During a routine inspection

Letter from the Chief Inspector of General Practice

We carried out an announced comprehensive inspection at The Ridge Medical Practice on 19 July 2016. Overall the practice is rated as good.

Our key findings across all the areas we inspected were as follows:

  • There was an open and transparent approach to safety and an effective system in place for reporting and recording significant events.
  • Staff assessed patients’ needs and delivered care in line with current evidence based guidance. Staff had been trained to provide them with the skills, knowledge and experience to deliver effective care and treatment.
  • Patients said they were treated with compassion, dignity and respect and they were involved in their care and decisions about their treatment.
  • Information about services and how to complain was available and easy to understand. The GPs and Business Manager had met with patients to discuss their concerns and improvements were made to the quality of care as a result of complaints and concerns. There were two lead GPs identified who led on all clinical complaints and provided advice and support to other clinicians in the practice in relation to complaints.
  • Risks to patients were assessed and well managed and the practice was able to evidence references for all staff with copies of job descriptions. The practice had a robust electronic storage and retrieval system in place for staff records. All staff had appropriate Disclosure and Barring Service check (DBS) which had been undertaken on all staff. DBS checks identify whether a person has a criminal record or is on an official list of people barred from working in roles where they may have contact with children or adults who may be vulnerable.
  • The practice had good facilities and was well equipped to treat patients and meet their needs.
  • There was a clear leadership structure and staff felt supported by management. The practice proactively sought feedback from staff and patients, which it acted on. Staff told us that they would feel confident to raise any concerns with the GP partners and that there was an open and supportive culture within the practice.
  • The provider was aware of and complied with the requirements of the duty of candour.
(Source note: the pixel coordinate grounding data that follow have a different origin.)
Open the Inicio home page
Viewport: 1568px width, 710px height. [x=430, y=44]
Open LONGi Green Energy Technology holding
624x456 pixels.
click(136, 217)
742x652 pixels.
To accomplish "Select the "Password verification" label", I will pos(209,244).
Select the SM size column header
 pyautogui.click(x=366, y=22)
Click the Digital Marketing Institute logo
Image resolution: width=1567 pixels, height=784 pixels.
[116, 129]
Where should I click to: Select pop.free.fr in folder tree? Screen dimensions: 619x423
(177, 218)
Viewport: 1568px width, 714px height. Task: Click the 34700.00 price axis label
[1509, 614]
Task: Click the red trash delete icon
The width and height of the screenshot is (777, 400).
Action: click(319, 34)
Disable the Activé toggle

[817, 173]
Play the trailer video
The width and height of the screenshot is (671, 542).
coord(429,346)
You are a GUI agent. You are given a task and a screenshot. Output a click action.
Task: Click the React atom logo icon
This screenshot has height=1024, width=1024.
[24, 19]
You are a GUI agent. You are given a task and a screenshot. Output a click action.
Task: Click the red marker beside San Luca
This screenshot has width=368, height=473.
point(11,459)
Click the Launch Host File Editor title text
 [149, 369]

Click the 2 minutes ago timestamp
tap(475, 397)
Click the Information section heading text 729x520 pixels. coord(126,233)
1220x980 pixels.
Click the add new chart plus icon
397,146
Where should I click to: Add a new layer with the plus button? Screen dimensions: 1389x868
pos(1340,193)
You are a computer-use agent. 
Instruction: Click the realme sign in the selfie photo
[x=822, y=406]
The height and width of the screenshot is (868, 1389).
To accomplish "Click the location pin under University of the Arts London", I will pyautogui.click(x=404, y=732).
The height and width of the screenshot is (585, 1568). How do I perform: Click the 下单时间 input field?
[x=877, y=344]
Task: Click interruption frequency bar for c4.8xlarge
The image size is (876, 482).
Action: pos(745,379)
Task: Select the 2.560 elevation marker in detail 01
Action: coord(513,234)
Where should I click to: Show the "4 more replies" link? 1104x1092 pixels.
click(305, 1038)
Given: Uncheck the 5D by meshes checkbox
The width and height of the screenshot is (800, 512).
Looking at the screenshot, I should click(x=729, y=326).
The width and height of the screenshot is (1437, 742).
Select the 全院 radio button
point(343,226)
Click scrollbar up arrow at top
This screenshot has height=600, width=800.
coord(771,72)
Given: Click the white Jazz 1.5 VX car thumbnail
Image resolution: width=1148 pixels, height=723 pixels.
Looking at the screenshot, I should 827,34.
We saw areas of outstanding practice

  • The Ridge actively looked to make sure that they identify and prioritise care for any who may be vulnerable. The practice has pioneered a new template with the CCG in the last year around equitable access needs and they have already met the new standard well in advance of the CCG deadline.
  • In the role as mental health commissioning lead for the CCG a Ridge GP led the team that designed and established the award winning First Response Service. All patients on the SMI (Severe Mental Illness) register are given an annual check-up focusing on the five care processes defined nationally.
  • The practice had a Slovakian speaking wellbeing worker one day per week and a Slovakian interpreter based in the reception area at the practice every morning, which was designed to help people understand the services that the GP surgery would offer.
  • The practice health champions group hosted a number of community focussed social groups such as the” Knit and Natter” group. The practice and the partners used these groups to deliver health education messages and improve access to health care for their patients. For example, the practice focussed on teaching people how to book and arrange appointments and what services were available.
  • The practice health champions managed stalls and provision of second hand clothes. There were stalls in reception that encouraged all to participate in supporting this good cause.